Brief Fact Summary. Despite warnings from the manufacturer, Hood (Plaintiff) removed a guard on a miter saw. The blade flew off and Plaintiff was injured.
Synopsis of Rule of Law. An adequate warning need not always explain in encyclopedic detail what will happen if a warning is not followed.
First, a manufacturer need not warn of every mishap or source of injury that the mind can imagine flowing from the product.View Full Point of Law
Issue. Must an adequate warning always explain what will happen if a warning is not followed?
Held. No. Judgment affirmed.
* Maryland does not require an encyclopedic warning; a warning need only be one that is reasonable under the circumstances. A manufacturer need not warn of every mishap or source of injury that the mind can imagine that could flow from a product.
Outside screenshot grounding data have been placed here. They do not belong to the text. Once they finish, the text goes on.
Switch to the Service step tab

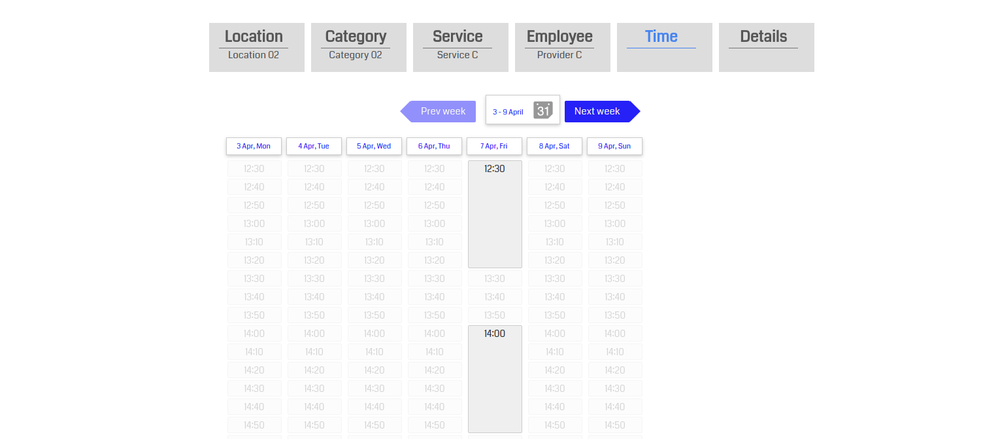[x=460, y=47]

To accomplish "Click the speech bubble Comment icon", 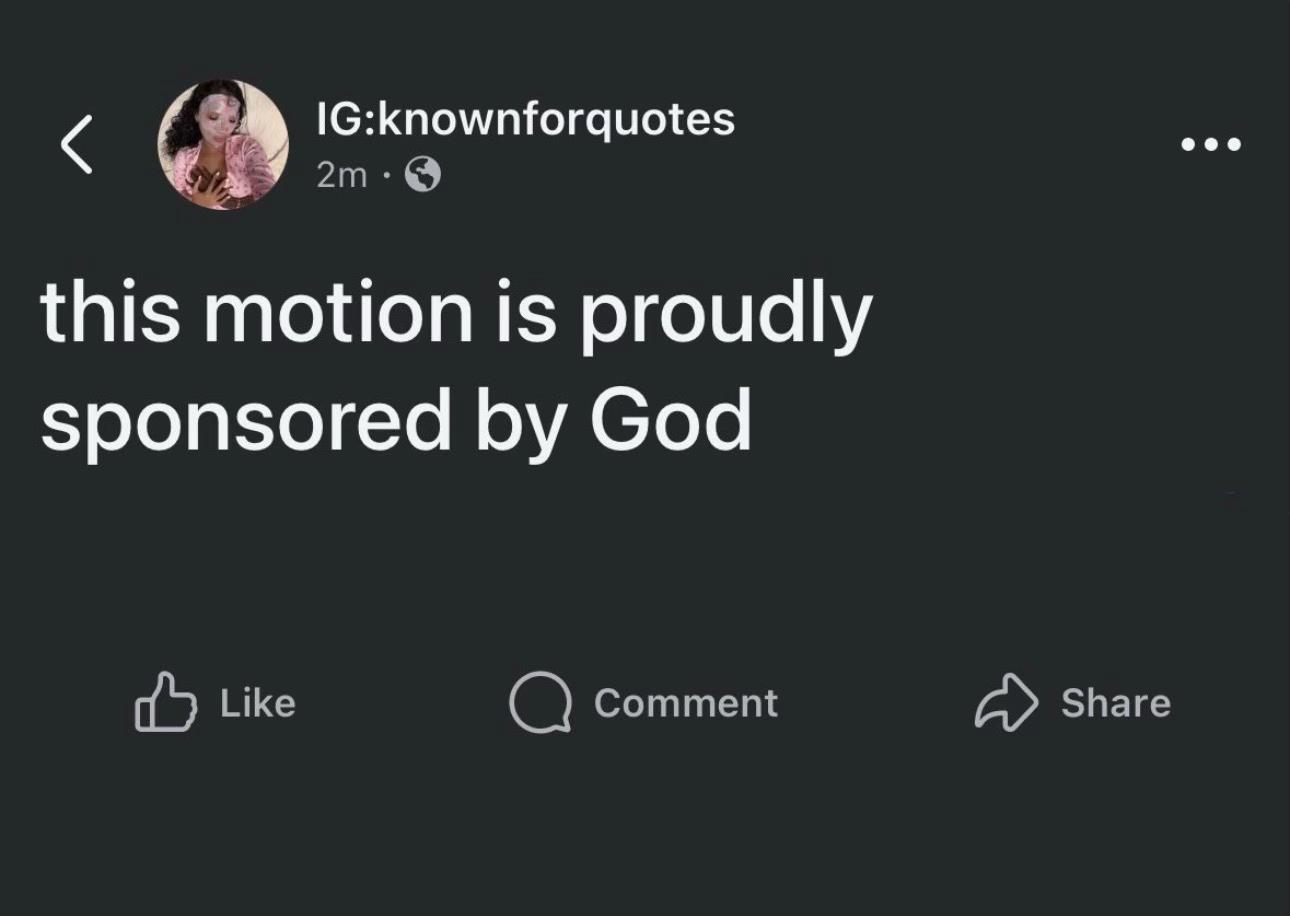I will (x=540, y=703).
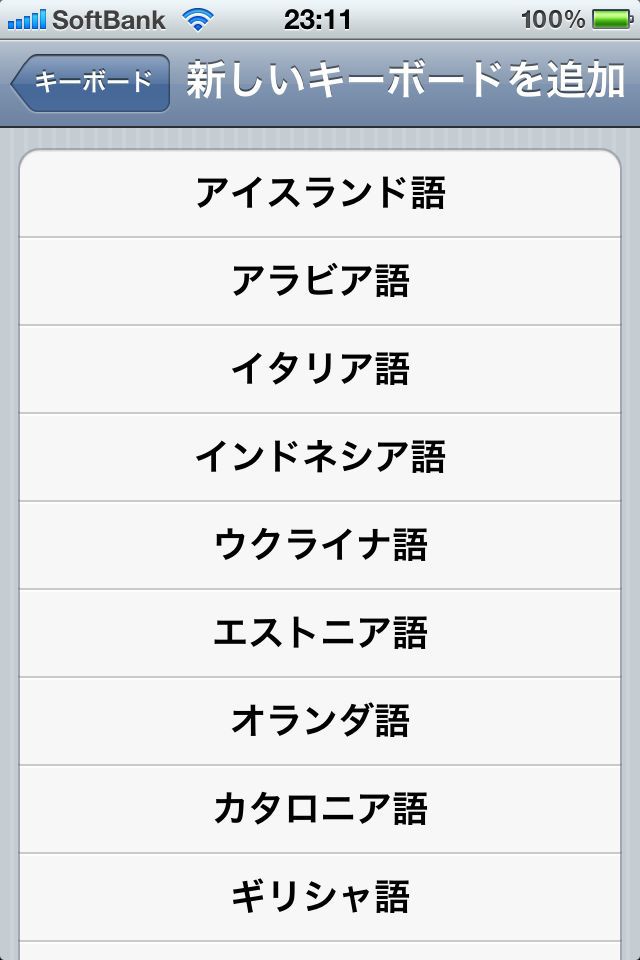
Task: Choose オランダ語 keyboard
Action: [x=320, y=721]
* Plaintiff assumes that the cost of a more detailed warning label is minimal and claims that such a warning would have prevented his injuries. However, this ignores the effect that such detailed warnings have on consumers and users of products; detailed warnings undermine the effectiveness of them and the warning losses its communicative value.
* In this case, Defendant’s warnings were clear and numerous. The warnings said that “serious injury” could result from the removal of the guards. These warnings were conspicuous and acknowledged by Plaintiff when he removed the guards.
* Furthermore, it is not likely that someone would remove the guards. There has only been one similar accident in the last fifteen years.
Discussion. In this case, the warnings were held to be adequate. The adequacy of the warnings was sufficient. It was Plaintiff who removed the guards and decided to operate the saw. Plaintiff is responsible for his own actions, which resulted in his injuries.